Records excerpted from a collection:

----

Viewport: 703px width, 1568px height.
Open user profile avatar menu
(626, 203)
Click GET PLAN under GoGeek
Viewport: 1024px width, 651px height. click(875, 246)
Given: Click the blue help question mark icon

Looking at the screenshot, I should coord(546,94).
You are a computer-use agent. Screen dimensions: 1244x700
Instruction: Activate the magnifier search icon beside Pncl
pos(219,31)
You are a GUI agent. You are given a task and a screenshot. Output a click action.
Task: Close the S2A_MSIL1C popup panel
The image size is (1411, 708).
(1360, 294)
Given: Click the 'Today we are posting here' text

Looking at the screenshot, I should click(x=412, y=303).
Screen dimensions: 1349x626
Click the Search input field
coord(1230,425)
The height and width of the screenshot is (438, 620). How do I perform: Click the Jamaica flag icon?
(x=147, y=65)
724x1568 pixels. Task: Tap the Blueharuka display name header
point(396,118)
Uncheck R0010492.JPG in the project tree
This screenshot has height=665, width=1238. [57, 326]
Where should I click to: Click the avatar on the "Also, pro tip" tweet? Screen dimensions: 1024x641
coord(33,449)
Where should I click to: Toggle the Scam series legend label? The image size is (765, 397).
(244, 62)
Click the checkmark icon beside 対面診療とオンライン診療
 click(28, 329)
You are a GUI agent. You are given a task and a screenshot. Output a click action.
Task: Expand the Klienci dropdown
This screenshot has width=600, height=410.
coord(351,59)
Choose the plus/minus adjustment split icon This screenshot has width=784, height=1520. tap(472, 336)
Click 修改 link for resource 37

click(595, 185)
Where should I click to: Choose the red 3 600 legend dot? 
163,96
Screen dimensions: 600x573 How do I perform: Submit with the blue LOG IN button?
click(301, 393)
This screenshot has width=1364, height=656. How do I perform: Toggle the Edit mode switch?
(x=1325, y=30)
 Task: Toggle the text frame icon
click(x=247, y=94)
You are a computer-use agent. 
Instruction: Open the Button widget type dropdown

----

PROBLEM DETAILS >> I need each line above reproduced exactly.

ANSWER TO THIS PROBLEM >>
Viewport: 703px width, 1568px height.
Open user profile avatar menu
(626, 203)
Click GET PLAN under GoGeek
Viewport: 1024px width, 651px height. click(875, 246)
Given: Click the blue help question mark icon

Looking at the screenshot, I should coord(546,94).
You are a computer-use agent. Screen dimensions: 1244x700
Instruction: Activate the magnifier search icon beside Pncl
pos(219,31)
You are a GUI agent. You are given a task and a screenshot. Output a click action.
Task: Close the S2A_MSIL1C popup panel
The image size is (1411, 708).
(1360, 294)
Given: Click the 'Today we are posting here' text

Looking at the screenshot, I should click(x=412, y=303).
Screen dimensions: 1349x626
Click the Search input field
coord(1230,425)
The height and width of the screenshot is (438, 620). How do I perform: Click the Jamaica flag icon?
(x=147, y=65)
724x1568 pixels. Task: Tap the Blueharuka display name header
point(396,118)
Uncheck R0010492.JPG in the project tree
This screenshot has height=665, width=1238. [57, 326]
Where should I click to: Click the avatar on the "Also, pro tip" tweet? Screen dimensions: 1024x641
coord(33,449)
Where should I click to: Toggle the Scam series legend label? The image size is (765, 397).
(244, 62)
Click the checkmark icon beside 対面診療とオンライン診療
 click(28, 329)
You are a GUI agent. You are given a task and a screenshot. Output a click action.
Task: Expand the Klienci dropdown
This screenshot has width=600, height=410.
coord(351,59)
Choose the plus/minus adjustment split icon This screenshot has width=784, height=1520. tap(472, 336)
Click 修改 link for resource 37

click(595, 185)
Where should I click to: Choose the red 3 600 legend dot? 
163,96
Screen dimensions: 600x573 How do I perform: Submit with the blue LOG IN button?
click(301, 393)
This screenshot has width=1364, height=656. How do I perform: Toggle the Edit mode switch?
(x=1325, y=30)
 Task: Toggle the text frame icon
click(x=247, y=94)
You are a computer-use agent. 
Instruction: Open the Button widget type dropdown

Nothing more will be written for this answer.